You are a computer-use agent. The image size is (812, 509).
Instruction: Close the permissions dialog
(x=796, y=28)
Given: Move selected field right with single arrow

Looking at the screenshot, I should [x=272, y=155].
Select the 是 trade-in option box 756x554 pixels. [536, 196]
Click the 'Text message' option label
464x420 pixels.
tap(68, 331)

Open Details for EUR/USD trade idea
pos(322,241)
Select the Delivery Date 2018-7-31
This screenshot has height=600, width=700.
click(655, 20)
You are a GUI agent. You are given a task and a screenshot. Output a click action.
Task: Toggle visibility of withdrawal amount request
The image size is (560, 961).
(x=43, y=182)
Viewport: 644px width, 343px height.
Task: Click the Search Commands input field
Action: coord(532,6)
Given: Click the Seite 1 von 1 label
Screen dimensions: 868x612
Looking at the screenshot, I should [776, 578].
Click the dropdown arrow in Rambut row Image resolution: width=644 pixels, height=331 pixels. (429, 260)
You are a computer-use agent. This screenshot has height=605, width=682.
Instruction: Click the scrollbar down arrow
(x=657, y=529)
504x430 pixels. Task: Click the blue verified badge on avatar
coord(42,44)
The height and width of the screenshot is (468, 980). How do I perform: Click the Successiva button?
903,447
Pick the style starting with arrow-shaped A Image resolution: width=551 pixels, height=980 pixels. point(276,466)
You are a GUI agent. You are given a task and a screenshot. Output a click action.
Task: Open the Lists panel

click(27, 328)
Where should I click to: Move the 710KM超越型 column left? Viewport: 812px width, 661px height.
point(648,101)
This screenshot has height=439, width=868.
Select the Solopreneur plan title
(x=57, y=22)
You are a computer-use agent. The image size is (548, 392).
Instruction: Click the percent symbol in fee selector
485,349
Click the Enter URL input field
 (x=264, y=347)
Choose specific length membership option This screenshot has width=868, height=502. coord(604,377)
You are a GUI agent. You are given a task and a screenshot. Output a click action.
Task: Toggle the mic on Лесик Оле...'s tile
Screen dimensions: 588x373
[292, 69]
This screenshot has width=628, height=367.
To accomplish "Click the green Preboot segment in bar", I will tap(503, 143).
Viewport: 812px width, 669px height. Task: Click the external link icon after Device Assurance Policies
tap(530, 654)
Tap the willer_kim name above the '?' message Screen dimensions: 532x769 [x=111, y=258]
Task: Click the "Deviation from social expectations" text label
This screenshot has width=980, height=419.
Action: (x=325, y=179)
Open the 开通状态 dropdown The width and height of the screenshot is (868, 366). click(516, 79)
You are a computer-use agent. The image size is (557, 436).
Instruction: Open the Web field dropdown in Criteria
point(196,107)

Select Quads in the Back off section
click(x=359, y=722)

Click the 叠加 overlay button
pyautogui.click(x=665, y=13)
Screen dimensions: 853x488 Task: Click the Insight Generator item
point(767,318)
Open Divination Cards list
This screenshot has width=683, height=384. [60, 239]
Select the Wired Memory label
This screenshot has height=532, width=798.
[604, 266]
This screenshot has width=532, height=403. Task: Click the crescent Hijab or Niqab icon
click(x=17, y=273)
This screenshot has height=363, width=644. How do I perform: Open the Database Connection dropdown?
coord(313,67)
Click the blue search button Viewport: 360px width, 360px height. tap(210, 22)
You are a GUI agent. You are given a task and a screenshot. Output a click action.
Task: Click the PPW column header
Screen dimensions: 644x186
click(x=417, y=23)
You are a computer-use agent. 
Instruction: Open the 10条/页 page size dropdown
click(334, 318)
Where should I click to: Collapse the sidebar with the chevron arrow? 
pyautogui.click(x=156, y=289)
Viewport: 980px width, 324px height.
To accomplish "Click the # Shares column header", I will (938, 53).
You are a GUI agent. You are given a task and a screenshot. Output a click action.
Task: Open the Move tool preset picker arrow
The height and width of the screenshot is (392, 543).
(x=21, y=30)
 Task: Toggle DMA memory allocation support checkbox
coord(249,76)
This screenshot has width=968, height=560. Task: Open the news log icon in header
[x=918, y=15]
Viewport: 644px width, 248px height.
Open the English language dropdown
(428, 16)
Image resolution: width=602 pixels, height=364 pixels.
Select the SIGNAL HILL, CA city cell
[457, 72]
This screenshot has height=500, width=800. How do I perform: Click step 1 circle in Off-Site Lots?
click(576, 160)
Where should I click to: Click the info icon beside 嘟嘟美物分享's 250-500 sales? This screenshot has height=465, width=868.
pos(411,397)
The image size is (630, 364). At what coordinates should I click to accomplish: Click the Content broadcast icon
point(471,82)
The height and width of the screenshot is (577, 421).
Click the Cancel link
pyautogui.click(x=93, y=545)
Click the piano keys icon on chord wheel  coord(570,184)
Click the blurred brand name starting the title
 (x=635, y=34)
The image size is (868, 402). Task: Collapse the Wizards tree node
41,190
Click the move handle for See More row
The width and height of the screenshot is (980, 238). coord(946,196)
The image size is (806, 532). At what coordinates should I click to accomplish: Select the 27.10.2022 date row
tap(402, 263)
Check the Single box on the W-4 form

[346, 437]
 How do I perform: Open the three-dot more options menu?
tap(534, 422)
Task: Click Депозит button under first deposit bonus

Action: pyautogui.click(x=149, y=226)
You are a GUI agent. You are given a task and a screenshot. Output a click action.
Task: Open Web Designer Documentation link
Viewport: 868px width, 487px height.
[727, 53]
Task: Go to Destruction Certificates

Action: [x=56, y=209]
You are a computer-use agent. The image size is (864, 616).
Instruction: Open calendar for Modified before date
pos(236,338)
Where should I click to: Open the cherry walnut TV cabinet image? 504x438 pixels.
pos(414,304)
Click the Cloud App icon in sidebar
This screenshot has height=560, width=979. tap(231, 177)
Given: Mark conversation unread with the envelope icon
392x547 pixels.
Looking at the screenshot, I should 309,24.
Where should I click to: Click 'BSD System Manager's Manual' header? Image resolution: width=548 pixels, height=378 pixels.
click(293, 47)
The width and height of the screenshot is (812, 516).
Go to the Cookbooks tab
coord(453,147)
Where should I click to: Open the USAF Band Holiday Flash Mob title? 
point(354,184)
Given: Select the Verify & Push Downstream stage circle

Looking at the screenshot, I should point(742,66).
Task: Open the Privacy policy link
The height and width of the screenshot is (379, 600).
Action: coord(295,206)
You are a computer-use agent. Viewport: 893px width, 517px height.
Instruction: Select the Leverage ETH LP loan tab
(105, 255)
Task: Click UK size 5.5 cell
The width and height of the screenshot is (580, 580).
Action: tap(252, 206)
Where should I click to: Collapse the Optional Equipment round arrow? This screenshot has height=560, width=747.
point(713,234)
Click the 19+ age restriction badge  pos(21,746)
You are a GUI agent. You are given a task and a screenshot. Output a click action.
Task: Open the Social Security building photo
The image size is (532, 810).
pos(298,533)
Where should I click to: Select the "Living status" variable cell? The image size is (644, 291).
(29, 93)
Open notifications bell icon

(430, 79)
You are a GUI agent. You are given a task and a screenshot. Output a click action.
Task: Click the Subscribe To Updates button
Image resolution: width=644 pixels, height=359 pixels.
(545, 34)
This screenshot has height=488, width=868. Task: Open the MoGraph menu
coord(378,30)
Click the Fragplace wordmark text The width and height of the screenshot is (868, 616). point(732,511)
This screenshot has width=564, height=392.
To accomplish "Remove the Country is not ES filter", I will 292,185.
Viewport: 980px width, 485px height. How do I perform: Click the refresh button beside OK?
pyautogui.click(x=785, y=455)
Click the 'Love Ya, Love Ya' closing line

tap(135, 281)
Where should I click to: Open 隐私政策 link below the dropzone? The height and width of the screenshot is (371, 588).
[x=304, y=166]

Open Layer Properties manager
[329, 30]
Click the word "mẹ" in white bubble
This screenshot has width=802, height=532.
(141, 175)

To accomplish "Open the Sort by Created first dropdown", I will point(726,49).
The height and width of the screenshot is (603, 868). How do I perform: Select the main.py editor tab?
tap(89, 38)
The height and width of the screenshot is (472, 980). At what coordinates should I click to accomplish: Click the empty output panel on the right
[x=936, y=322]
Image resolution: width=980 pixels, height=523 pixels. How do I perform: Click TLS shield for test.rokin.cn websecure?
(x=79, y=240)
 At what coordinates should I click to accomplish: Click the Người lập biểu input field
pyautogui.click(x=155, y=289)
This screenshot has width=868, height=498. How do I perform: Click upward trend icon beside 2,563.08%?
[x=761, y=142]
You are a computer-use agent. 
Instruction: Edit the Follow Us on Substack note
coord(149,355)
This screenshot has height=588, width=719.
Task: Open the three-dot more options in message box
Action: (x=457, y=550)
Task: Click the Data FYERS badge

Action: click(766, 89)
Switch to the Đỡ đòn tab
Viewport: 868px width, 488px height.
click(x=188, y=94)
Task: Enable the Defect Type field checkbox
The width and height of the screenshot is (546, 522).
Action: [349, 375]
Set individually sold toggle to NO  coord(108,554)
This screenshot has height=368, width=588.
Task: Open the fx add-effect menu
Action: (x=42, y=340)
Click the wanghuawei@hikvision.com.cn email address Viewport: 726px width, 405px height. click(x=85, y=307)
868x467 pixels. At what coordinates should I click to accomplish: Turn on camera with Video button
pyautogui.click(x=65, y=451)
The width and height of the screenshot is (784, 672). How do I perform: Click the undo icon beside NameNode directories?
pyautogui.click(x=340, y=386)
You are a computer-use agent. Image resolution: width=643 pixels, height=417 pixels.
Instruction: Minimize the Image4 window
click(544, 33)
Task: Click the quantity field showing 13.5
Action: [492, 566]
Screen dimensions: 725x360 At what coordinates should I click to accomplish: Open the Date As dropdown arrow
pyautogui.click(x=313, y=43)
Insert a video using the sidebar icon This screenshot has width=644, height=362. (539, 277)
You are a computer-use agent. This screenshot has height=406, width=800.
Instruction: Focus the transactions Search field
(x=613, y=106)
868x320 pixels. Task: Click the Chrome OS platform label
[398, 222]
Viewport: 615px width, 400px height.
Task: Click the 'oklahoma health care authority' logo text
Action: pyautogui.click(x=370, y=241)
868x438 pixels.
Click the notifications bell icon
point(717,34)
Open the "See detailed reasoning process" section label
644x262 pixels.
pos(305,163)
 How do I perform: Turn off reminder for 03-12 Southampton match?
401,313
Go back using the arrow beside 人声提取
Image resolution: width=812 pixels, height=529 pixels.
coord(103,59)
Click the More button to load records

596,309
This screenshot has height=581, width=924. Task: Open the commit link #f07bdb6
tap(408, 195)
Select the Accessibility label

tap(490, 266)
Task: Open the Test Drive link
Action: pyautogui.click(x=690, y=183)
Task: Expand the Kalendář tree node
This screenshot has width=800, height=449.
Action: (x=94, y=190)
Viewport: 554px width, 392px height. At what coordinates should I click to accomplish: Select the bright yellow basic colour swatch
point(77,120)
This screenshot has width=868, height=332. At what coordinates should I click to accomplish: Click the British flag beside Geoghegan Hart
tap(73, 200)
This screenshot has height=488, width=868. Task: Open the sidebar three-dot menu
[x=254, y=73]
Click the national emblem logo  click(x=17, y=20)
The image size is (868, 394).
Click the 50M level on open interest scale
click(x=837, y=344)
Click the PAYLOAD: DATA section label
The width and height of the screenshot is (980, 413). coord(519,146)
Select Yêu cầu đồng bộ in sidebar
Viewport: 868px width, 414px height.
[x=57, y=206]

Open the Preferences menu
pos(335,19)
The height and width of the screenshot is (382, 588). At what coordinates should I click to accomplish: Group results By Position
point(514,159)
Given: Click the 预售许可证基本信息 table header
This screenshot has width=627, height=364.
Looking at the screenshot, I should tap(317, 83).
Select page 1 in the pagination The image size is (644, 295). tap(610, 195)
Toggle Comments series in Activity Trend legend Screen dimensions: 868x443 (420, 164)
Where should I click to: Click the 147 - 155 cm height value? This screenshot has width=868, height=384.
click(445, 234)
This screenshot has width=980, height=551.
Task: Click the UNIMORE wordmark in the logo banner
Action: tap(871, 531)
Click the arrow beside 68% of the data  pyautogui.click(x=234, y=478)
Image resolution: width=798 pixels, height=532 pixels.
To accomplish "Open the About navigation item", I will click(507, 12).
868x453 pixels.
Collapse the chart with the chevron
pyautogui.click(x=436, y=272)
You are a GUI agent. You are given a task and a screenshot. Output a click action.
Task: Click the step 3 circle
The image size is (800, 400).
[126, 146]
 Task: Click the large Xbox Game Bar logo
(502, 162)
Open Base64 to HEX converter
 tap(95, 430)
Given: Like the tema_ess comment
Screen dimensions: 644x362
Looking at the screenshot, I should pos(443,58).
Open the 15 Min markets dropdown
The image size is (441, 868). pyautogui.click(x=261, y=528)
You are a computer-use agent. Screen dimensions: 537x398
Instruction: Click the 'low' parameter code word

=-=-=

Only the lines with the string "computer" are wanted; pick them out of the records above and copy them.

You are a computer-use agent. The image size is (812, 509).
You are a computer-use agent. This screenshot has height=605, width=682.
You are a computer-use agent. The image size is (548, 392).
You are a computer-use agent. The image size is (557, 436).
You are a computer-use agent. 
You are a computer-use agent. The image size is (864, 616).
You are a computer-use agent. Viewport: 893px width, 517px height.
You are a computer-use agent. 
You are a computer-use agent. Image resolution: width=643 pixels, height=417 pixels.
You are a computer-use agent. This screenshot has height=406, width=800.
You are a computer-use agent. Screen dimensions: 537x398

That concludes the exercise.